> **EXERCISE DIRECTIONS**
Return the rows below word for word, from the line containing "Task: Click the back arrow beside layout name" down to the line containing "I will coord(411,67).", both included.

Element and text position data
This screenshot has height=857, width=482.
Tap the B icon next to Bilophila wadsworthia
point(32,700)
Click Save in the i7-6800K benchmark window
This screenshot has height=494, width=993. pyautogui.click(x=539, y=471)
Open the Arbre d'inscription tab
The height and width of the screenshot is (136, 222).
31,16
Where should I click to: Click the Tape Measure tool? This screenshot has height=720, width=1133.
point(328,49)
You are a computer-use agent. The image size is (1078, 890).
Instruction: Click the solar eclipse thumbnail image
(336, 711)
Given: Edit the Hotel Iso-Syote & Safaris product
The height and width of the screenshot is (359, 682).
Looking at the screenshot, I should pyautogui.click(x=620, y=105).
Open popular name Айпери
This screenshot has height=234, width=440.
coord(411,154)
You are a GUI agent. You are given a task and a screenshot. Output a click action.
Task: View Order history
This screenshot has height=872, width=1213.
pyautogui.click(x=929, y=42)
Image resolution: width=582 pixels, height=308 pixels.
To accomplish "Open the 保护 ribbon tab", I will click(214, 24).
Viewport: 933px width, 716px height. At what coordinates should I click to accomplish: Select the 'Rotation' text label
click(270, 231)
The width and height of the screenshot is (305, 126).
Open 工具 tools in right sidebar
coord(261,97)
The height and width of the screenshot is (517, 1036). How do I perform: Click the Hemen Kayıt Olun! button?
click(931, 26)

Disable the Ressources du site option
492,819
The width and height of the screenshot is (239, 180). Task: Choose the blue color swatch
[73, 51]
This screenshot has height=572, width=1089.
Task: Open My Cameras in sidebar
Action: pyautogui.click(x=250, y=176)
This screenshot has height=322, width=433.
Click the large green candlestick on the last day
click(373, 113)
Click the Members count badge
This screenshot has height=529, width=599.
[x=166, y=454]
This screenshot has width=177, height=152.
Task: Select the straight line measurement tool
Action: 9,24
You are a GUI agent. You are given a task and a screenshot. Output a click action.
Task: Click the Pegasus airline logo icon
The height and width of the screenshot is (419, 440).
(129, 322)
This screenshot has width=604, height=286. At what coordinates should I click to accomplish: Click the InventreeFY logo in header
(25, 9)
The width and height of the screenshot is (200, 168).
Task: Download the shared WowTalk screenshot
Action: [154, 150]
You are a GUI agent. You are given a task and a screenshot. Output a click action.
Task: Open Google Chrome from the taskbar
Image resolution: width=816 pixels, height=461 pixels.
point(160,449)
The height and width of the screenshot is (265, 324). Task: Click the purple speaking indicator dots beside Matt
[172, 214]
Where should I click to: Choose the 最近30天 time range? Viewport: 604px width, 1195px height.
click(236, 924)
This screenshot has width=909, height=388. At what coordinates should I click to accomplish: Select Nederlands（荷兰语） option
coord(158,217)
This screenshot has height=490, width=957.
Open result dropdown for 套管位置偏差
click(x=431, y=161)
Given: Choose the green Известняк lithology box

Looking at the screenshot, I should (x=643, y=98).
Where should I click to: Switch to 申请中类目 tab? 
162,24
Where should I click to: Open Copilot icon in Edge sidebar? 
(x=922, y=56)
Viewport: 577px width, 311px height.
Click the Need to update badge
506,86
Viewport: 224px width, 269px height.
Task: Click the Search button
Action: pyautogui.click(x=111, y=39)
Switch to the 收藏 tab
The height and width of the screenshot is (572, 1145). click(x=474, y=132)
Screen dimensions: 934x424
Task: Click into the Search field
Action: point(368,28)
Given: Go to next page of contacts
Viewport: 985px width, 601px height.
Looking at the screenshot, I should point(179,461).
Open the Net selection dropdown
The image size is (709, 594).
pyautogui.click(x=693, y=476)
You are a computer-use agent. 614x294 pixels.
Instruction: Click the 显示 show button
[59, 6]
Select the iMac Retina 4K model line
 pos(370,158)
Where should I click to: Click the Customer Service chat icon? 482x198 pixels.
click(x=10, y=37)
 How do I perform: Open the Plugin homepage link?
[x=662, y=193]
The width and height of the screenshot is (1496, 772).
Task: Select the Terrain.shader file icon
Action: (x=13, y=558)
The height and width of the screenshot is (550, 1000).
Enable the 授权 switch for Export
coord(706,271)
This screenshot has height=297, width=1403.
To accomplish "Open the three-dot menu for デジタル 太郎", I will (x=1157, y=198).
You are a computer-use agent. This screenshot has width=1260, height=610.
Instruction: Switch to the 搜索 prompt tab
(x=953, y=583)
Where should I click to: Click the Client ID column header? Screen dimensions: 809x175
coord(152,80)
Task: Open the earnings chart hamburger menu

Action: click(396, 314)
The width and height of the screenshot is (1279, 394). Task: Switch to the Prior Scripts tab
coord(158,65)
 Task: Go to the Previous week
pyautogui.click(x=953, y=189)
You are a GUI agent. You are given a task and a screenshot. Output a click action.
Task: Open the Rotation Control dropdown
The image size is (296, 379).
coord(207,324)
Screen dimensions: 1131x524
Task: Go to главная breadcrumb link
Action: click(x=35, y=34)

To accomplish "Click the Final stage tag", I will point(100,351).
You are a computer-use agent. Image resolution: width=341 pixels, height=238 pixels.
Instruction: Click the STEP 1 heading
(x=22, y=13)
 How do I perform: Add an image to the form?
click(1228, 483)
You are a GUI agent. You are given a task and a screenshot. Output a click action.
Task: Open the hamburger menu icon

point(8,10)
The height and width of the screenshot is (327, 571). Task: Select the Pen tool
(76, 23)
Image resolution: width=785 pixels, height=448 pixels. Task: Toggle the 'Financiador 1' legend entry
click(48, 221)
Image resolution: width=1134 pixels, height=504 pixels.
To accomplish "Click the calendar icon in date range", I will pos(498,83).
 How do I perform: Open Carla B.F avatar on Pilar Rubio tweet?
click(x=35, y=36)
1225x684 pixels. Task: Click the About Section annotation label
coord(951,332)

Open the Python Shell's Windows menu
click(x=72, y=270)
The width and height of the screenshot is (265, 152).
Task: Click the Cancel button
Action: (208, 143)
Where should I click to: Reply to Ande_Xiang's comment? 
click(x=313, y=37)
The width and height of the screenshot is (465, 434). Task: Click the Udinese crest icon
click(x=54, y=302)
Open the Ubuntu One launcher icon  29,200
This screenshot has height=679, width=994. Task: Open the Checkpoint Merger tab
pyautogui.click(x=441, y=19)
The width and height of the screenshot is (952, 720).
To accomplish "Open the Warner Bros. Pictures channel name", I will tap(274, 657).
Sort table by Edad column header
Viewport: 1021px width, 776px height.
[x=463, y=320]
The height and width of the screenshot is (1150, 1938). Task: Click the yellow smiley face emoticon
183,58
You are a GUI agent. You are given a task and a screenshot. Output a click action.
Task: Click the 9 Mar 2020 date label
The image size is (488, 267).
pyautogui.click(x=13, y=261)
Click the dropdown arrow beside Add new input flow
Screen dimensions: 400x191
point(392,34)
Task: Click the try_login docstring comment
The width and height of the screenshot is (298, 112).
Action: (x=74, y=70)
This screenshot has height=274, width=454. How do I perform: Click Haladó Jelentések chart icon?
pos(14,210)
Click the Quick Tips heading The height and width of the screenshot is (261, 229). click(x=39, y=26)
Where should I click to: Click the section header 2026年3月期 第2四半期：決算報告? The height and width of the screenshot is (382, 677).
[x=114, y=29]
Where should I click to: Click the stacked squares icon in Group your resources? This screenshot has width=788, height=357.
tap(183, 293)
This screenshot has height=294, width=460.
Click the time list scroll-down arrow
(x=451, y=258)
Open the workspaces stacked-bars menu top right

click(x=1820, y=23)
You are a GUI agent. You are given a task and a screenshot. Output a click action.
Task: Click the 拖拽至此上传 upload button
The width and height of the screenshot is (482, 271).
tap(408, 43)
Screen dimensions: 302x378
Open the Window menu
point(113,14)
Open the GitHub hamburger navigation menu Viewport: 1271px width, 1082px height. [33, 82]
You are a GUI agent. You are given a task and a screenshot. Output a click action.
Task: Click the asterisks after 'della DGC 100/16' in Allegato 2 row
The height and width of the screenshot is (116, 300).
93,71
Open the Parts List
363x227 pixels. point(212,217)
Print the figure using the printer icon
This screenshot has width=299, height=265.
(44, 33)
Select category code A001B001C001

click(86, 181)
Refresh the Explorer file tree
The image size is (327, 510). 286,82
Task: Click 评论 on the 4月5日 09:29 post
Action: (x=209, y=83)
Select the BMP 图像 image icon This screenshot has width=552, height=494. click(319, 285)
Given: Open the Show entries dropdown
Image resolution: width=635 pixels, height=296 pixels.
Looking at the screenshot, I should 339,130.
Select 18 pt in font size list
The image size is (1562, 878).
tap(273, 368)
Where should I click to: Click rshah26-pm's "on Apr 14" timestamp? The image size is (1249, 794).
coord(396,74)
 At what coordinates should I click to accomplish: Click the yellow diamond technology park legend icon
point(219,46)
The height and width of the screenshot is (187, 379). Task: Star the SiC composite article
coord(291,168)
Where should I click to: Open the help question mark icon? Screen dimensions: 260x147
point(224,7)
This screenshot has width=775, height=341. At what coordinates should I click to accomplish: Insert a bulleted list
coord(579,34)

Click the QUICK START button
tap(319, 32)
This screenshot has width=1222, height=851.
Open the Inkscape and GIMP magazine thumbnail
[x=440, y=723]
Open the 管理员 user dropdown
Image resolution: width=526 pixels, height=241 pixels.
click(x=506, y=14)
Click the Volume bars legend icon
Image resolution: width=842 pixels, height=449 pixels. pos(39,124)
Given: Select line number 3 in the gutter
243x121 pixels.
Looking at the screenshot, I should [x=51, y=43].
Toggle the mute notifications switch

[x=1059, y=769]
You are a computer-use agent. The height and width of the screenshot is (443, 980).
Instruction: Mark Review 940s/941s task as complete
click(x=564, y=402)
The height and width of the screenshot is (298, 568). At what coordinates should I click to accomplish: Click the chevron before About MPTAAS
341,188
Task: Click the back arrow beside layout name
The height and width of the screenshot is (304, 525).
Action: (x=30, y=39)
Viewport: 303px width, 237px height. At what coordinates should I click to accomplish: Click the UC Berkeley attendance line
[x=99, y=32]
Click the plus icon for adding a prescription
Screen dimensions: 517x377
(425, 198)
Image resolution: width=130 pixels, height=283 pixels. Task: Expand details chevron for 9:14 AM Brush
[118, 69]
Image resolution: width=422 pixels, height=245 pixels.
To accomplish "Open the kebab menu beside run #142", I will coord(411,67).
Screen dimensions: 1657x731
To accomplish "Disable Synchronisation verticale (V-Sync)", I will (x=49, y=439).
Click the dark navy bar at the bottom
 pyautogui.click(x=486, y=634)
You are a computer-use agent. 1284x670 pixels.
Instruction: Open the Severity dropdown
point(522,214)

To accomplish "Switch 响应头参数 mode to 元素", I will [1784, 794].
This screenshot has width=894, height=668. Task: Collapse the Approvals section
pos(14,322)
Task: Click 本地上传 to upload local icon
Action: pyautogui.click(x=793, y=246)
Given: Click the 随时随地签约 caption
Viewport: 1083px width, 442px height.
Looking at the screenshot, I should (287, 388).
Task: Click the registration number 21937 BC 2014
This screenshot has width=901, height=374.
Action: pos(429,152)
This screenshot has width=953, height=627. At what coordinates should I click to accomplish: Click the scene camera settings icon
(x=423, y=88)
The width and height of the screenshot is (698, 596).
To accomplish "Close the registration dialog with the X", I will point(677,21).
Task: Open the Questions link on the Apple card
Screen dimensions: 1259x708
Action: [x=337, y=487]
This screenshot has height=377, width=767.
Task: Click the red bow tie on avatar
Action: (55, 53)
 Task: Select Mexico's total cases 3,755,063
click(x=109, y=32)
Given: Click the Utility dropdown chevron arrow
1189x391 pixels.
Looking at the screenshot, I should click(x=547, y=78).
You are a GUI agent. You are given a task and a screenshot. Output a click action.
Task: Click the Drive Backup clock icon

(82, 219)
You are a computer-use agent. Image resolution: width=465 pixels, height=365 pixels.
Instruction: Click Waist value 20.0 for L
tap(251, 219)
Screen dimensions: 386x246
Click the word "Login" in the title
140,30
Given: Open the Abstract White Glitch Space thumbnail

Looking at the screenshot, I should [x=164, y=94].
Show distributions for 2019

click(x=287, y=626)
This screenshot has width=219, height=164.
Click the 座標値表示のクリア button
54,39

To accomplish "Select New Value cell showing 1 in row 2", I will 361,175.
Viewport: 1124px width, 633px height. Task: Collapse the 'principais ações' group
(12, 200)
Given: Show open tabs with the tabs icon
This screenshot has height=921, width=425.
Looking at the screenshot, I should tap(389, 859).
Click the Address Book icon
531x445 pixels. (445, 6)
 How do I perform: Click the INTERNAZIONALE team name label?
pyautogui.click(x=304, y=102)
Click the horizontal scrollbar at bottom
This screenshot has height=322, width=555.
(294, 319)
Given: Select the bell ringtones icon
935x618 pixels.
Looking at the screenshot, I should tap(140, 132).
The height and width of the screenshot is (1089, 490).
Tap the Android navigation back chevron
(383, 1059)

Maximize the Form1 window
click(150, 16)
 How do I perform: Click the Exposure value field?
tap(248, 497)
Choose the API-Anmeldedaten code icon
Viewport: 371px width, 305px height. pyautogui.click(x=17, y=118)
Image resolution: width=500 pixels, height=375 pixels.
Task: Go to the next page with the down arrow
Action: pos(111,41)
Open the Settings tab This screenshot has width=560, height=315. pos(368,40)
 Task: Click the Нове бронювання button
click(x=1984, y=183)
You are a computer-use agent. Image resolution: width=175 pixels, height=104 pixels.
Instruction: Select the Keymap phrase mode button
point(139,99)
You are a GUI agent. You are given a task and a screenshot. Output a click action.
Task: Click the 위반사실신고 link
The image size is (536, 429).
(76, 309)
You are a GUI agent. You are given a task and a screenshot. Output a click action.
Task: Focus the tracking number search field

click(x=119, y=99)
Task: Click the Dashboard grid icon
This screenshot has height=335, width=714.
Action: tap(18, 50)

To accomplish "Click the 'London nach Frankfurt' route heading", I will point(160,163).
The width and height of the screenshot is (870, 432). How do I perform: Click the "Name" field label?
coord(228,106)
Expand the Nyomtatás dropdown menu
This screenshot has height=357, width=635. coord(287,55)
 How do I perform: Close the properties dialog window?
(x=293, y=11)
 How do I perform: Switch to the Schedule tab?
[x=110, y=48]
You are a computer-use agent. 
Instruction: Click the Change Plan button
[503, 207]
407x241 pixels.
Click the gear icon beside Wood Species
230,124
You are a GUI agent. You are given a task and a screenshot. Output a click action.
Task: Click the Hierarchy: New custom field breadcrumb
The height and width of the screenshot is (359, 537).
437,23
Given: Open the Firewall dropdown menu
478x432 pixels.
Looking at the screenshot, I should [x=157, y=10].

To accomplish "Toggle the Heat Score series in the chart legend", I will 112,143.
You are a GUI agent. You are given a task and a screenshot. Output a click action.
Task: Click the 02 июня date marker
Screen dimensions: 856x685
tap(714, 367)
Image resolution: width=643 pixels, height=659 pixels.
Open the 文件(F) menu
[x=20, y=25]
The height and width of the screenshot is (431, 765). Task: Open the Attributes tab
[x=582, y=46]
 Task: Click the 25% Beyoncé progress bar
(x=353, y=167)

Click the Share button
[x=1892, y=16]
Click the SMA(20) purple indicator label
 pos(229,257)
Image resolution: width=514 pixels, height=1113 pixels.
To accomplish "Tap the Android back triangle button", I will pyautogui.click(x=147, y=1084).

> **SOLUTION FOR THIS EXERCISE**
Task: Click the back arrow beside layout name
The height and width of the screenshot is (304, 525).
Action: (x=30, y=39)
Viewport: 303px width, 237px height. At what coordinates should I click to accomplish: Click the UC Berkeley attendance line
[x=99, y=32]
Click the plus icon for adding a prescription
Screen dimensions: 517x377
(425, 198)
Image resolution: width=130 pixels, height=283 pixels. Task: Expand details chevron for 9:14 AM Brush
[118, 69]
Image resolution: width=422 pixels, height=245 pixels.
To accomplish "Open the kebab menu beside run #142", I will coord(411,67).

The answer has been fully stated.